Task list:
1. In the article on the Chancellor's Covid-19 measures, what is the maximum monthly amount the wage support will pay per furloughed employee?
2. Print the passage of the article on the Chancellor's Covid-19 measures from "The difficulty is" to "your tax! Staggering.".

Source text:
════

On Friday the Chancellor announced a range of measures designed to try and limit the economic damage caused by the Covid-19 pandemic. The scale of intervention is unprecedented in peace time and although details of how these measures will work in practice are scarce this is clearly a real step-change in the level of government support.
The Chancellor announced:
- A delay in the next quarter’s VAT payment, not payable until March 2021
- A cancellation of the July 2020 payment on account for income tax, now payable January 2021
- A grant support system for temporary staff lay-offs
- Further reliefs and grants linked to the business rates system
- 12 month interest free loans to businesses (as opposed to 6 months previously announced)
- A temporary increase in the level of certain state benefits
The first two tax payment deferrals are acceptance of practical reality. Businesses were unlikely to pay them anyway. They seem jaw-dropping but only because things are changing very fast by the day.
When calling the HMRC Time to Pay (TTP) line on Monday we were getting through straight away. A couple of days later, there were delays of two hours or more. Frankly, everyone was going to be allowed to defer their VAT for three months and their income tax in July, so an announcement was necessary to take the pressure of the phone lines and to let people focus on other things. Interestingly, PAYE wasn’t mentioned (this may be a due to cost or may be for other reasons, discussed more below).
For those of you wondering whether HMRC’s systems will be able to cope with these changes then I suspect the answer is possibly not. But that is a problem for a later date.
Then there is the wage support announcement, with the Government effectively becoming the employer of last resort and paying up to 80% of the salary (to a maximum of £2,500 per month) for those who otherwise may have been made redundant. These will be direct payments made to employers by HMRC via a system yet to be built which leads to the suspicion that it may include net settlement against PAYE liabilities for those employers that still have some employees on board.
This is certainly bold and big. It is available to everyone but it helps certain sectors more. It uses the term ‘furloughed workers’, which in normal language translates as those employees that have no work to do but who the government doesn’t want made formally redundant by businesses yet. The hope is that normality returns quickly and employers can get these people back to work.
This will support better paid employees in the hospitality, retail and arts sectors. However, many workers in these industries are on zero hours contracts or are ‘gig’ workers treated as self-employed. Pressure will move for more to be done for those workers. Other businesses in the service sector such as private schools and professional services firms might well be saved by this announcement. There are bound to be many others. It is truly a big help to many businesses trying to survive.
The difficulty is that the workers have to be unable to work, so there is no business disruption subsidy for employees more widely. If staff cannot work efficiently at home then the employer now needs to decide whether to furlough them or not. The Government’s aim is to get as many people at home as possible to contain the spread of the virus, and if that means not working they will be paid not to work – worth reading that sentence again. Everything is being turned on its head. We don’t want you to work and we don’t want you to pay your tax! Staggering.
We welcome these measures and, although a lot of details still need to be worked out, they appear to offer a real boost to our clients’ chances of making it through these difficult times with jobs protected. We’ll be working and supporting our clients to help them to benefit from all the support available.

════

Recorded information:
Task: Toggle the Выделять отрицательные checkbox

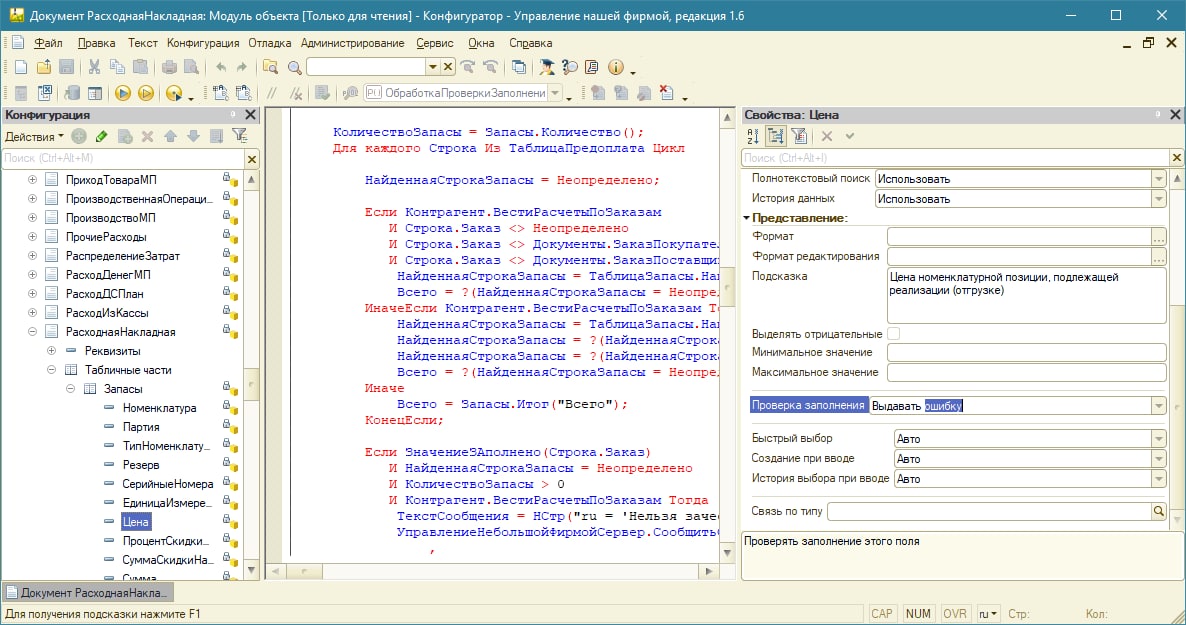Action: point(894,333)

════

Answer list:
1. £2,500 per month, covering up to 80% of salary.

2.
The difficulty is that the workers have to be unable to work, so there is no business disruption subsidy for employees more widely. If staff cannot work efficiently at home then the employer now needs to decide whether to furlough them or not. The Government’s aim is to get as many people at home as possible to contain the spread of the virus, and if that means not working they will be paid not to work – worth reading that sentence again. Everything is being turned on its head. We don’t want you to work and we don’t want you to pay your tax! Staggering.